• [GEZEIGTER TEXT]:
-*-*-

Pilz-König Edmund Michael adelte die Boehmische Trueffel

Aber nicht nur das! „Anfangs habe ich sie auch nur als Würzpilz eingesetzt. Aber seit ich einen Bericht über die Verwendung dieses Pilzes auch als Bratpilz in der gehobenen und in der Spitzengastronomie las, brate auch ich ihn.“ Scharf anbraten, Pfeffer, Salz - fertig ist die Delikatesse. „Ein Ei haue ich mir nur drüber, wenn ich mal weniger gefunden habe.“

In „Großmutters Sammeltips - Pilze richtig bestimmen, sammeln, zubereiten“ von Edmund Michael, dem Pilz-König des Vogtlandes (1. Aufl. Auerbach i. V. 1895, 4. Aufl. Berlin 1997, Signa) wird die Boehmische Trueffel geadelt, wie's ihr zusteht. Demnach ist sie „ein vortrefflicher Gewürzpilz“, mit dem wie folgt zu verfahren sei:

„Die äußere Hülle wird abgeschält, das Fleisch in Scheiben geschnitten und entweder in der Sonne oder auf dem Ofen getrocknet. Von diesen Scheiben bedarf man bloß eines Stückes, das mit Bratenbrühe oder der Suppe gekocht, derselben einen ganz vorzüglichen Geschmack verleiht, sie gleichzeitig aber auch tiefbraun färbt; zuviel genommen, würzt sie jedoch zu stark.“

Salami mit Böhmischer Trüffel - ein Verkaufsschlager

Die Verbreitungsgebiete der Böhmischen Trüffel lassen sich an einer Hand abzählen. In naturnahen Wäldern kommt der Pilz überhaupt nicht vor. Als typischer Halden- und Kippenpilz wächst er von Juli bis September an den Braunkohleabbruchkanten im südlichen Brandenburg (Niederlausitz), im südlichen Großraum Leipzigs sowie im oberen Vogtland (Sachsen). Sandig, steril und möglichst nachhaltig gestört, z. B. durch Bagger- und Hubarbeiten, soll der Boden sein.




«Im oberen Vogtlande und im nördlichen Teile Böhmens werden diese Pilze eifrig gesammelt und unter dem Namen 'Böhmische Trüffeln' verkauft. Sie werden daselbst auch zum Würzen der Wurst genommen.»

-*-*-

• [DATENBLOCK]:
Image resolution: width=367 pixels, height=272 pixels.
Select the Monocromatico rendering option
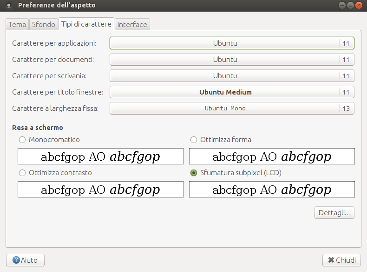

-*-*-

• [AUFGABE A]:
Geben Sie aus dem Text über die Böhmische Trüffel die Stelle wieder, die mit „Die Verbreitungsgebiete der“ beginnt und bis einschließlich „der Boden sein.“ reicht.
• [AUFGABE B]:
Stimmen diese Aussagen mit dem Text über die Böhmische Trüffel überein? Antworten Sie jeweils mit Ja oder Nein und zitieren Sie die entscheidenden Worte des Textes wörtlich.
(i) Die Böhmische Trüffel wächst in naturnahen Wäldern.
(ii) Der Pilz wächst von Juli bis September.
(iii) Die erste Auflage von Edmund Michaels Buch erschien 1895 in Auerbach.

• [ERWARTETE ANTWORT A]:
Die Verbreitungsgebiete der Böhmischen Trüffel lassen sich an einer Hand abzählen. In naturnahen Wäldern kommt der Pilz überhaupt nicht vor. Als typischer Halden- und Kippenpilz wächst er von Juli bis September an den Braunkohleabbruchkanten im südlichen Brandenburg (Niederlausitz), im südlichen Großraum Leipzigs sowie im oberen Vogtland (Sachsen). Sandig, steril und möglichst nachhaltig gestört, z. B. durch Bagger- und Hubarbeiten, soll der Boden sein.

• [ERWARTETE ANTWORT B]:
(i) Nein: „In naturnahen Wäldern kommt der Pilz überhaupt nicht vor.“
(ii) Ja: „wächst er von Juli bis September an den Braunkohleabbruchkanten“
(iii) Ja: „1. Aufl. Auerbach i. V. 1895“